- **Instructions to follow**
Go through the following data and transcribe exactly the stretch of lines from the one holding "has height=400, width=721." to the one holding "Given: Select the", both included.

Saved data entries
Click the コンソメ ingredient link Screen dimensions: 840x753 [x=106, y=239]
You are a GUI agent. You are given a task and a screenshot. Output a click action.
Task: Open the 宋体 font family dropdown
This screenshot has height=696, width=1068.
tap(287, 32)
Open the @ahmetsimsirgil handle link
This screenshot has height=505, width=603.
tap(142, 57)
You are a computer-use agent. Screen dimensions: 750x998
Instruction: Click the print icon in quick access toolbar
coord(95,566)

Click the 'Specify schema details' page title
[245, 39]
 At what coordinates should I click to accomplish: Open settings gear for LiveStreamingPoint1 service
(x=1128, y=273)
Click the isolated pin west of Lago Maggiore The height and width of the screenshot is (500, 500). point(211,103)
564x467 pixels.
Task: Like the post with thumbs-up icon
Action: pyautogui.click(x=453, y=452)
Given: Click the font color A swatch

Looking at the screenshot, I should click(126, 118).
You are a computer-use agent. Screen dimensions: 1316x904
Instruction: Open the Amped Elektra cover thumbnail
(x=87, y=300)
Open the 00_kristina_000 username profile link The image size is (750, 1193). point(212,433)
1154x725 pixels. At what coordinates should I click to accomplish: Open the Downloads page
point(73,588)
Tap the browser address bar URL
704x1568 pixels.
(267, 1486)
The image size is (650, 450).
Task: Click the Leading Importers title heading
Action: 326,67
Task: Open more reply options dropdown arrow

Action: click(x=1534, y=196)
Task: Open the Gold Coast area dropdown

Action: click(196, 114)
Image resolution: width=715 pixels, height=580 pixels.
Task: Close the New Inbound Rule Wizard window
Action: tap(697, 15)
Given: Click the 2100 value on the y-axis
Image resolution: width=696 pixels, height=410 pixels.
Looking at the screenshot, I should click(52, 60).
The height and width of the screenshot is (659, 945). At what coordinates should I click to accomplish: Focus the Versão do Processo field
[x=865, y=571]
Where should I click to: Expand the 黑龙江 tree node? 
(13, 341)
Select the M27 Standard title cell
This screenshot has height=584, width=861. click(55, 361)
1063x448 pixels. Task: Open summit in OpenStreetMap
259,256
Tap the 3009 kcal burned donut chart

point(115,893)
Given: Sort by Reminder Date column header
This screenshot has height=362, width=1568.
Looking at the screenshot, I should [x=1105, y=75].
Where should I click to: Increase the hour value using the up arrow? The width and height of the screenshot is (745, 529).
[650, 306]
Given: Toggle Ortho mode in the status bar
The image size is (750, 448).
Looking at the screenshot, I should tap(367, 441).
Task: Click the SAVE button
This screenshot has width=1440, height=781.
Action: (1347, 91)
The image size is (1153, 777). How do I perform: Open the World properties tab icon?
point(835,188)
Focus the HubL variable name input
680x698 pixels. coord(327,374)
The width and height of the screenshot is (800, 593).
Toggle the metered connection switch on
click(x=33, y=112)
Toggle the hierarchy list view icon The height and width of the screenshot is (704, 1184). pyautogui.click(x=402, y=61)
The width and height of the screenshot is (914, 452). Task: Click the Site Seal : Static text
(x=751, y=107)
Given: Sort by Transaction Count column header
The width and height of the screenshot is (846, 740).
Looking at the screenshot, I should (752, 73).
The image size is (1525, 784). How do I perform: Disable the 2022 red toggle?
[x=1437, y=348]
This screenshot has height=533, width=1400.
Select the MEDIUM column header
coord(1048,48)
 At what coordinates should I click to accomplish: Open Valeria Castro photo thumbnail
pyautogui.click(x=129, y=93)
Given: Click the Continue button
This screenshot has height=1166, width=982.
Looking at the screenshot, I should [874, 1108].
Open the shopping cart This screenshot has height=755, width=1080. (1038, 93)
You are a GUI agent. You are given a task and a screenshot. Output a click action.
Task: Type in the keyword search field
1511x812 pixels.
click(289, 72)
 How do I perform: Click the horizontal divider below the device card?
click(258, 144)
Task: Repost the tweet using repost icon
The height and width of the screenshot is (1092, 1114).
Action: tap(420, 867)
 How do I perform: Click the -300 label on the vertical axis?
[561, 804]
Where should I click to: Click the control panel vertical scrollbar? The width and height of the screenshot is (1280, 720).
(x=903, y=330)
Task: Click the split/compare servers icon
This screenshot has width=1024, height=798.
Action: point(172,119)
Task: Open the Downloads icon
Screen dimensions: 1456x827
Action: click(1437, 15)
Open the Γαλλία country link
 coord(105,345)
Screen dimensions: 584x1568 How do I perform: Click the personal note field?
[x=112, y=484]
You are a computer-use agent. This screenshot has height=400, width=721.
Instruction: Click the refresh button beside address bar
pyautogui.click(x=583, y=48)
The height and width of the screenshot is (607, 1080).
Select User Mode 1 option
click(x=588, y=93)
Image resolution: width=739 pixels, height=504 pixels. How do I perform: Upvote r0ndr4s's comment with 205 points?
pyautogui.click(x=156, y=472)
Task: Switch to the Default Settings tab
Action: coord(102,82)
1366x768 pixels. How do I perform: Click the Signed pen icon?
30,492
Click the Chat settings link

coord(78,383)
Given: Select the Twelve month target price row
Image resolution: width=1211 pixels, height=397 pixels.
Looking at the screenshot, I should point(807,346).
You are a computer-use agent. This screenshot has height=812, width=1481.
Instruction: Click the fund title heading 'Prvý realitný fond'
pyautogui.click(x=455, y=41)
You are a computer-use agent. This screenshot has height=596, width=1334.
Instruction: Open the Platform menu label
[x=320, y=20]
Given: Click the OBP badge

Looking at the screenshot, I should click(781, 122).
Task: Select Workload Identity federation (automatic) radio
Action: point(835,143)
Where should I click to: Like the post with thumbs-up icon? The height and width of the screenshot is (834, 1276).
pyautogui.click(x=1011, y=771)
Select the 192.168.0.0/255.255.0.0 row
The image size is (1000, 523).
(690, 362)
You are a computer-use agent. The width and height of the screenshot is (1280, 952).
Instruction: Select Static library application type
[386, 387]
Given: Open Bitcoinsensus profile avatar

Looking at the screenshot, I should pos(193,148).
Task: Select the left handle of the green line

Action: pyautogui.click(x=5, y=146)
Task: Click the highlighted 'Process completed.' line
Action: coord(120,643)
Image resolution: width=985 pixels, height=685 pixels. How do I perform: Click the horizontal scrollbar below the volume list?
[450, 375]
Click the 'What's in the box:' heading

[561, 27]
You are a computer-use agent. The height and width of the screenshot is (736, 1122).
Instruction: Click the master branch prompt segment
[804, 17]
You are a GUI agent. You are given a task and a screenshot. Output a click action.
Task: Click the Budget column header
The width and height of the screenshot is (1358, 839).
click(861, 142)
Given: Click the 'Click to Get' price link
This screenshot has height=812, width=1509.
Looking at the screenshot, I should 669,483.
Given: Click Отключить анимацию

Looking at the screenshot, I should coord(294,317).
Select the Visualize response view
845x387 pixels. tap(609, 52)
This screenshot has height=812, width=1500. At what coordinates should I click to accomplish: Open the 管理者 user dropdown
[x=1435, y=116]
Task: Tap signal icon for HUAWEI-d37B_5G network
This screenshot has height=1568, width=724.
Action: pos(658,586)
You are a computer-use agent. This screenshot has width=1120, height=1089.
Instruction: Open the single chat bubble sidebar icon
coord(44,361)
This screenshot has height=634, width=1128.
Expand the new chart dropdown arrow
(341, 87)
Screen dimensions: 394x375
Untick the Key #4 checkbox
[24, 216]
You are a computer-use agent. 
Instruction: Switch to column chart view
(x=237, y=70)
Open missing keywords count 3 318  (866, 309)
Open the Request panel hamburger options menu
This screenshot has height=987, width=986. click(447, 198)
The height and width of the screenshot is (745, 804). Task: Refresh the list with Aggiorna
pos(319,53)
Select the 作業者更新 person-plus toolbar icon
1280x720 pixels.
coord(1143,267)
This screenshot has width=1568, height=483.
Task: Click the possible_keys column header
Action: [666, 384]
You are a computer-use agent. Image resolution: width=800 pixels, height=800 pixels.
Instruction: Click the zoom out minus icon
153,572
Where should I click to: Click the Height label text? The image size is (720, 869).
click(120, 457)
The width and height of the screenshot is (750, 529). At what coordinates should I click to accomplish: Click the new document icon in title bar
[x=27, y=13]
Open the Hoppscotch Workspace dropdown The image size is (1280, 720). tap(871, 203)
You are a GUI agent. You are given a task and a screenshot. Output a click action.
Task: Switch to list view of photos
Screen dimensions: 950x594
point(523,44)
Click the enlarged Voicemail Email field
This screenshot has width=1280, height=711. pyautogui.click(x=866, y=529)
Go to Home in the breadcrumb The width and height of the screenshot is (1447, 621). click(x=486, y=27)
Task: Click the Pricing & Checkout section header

- **Finished exercise**
You are a computer-use agent. This screenshot has height=400, width=721.
Instruction: Click the refresh button beside address bar
pyautogui.click(x=583, y=48)
The height and width of the screenshot is (607, 1080).
Select User Mode 1 option
click(x=588, y=93)
Image resolution: width=739 pixels, height=504 pixels. How do I perform: Upvote r0ndr4s's comment with 205 points?
pyautogui.click(x=156, y=472)
Task: Switch to the Default Settings tab
Action: coord(102,82)
1366x768 pixels. How do I perform: Click the Signed pen icon?
30,492
Click the Chat settings link

coord(78,383)
Given: Select the Twelve month target price row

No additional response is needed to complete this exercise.